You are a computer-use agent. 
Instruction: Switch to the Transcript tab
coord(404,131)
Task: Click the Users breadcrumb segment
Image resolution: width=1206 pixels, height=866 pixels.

□ □ □

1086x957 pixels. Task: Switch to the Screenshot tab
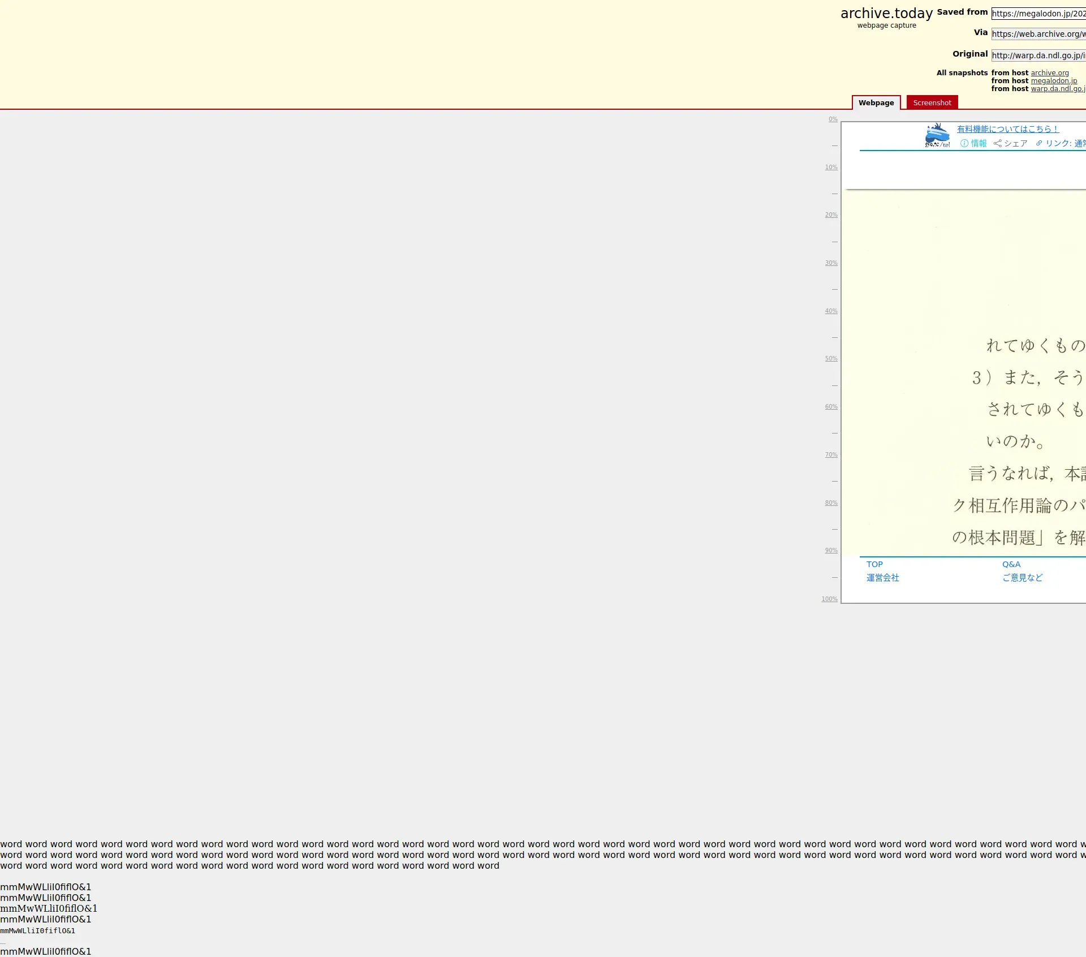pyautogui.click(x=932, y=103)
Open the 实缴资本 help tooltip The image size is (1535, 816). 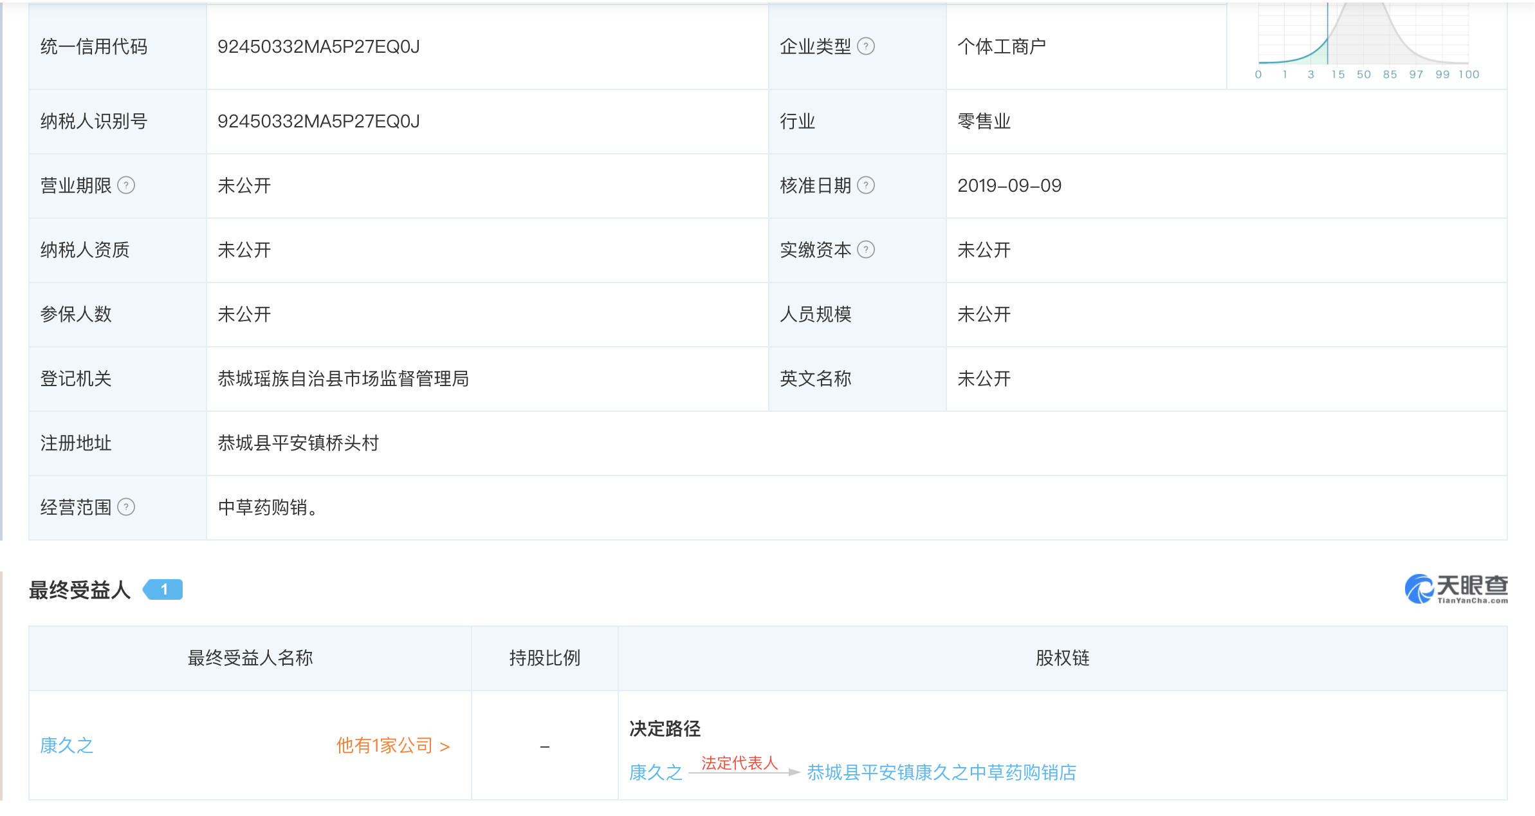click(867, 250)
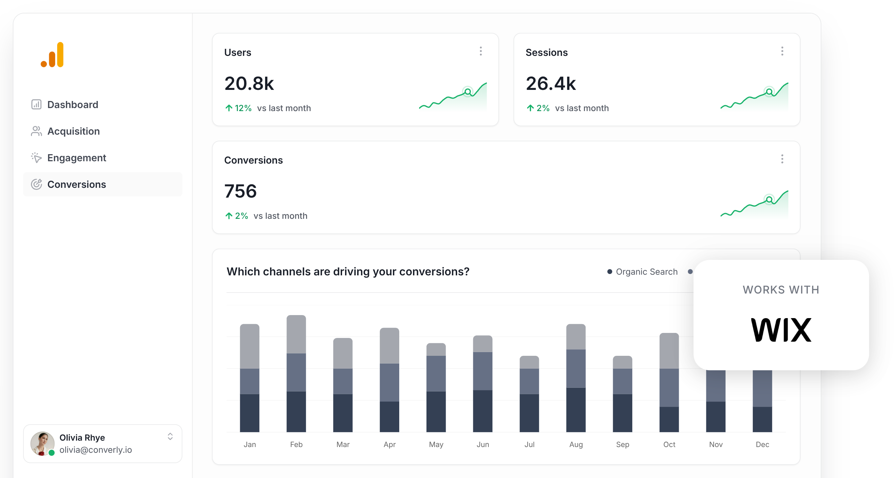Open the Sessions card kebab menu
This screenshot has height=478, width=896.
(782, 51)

□ □ □

# [TASK DESCRIPTION]
Only the lines above starting at the one containing "You are a computer-use agent." and ending at the one containing "Image resolution: width=1206", both included, are to be returned, exactly as they read.

# [ANSWER FOR THE TASK]
You are a computer-use agent. 
Instruction: Switch to the Transcript tab
coord(404,131)
Task: Click the Users breadcrumb segment
Image resolution: width=1206 pixels, height=866 pixels.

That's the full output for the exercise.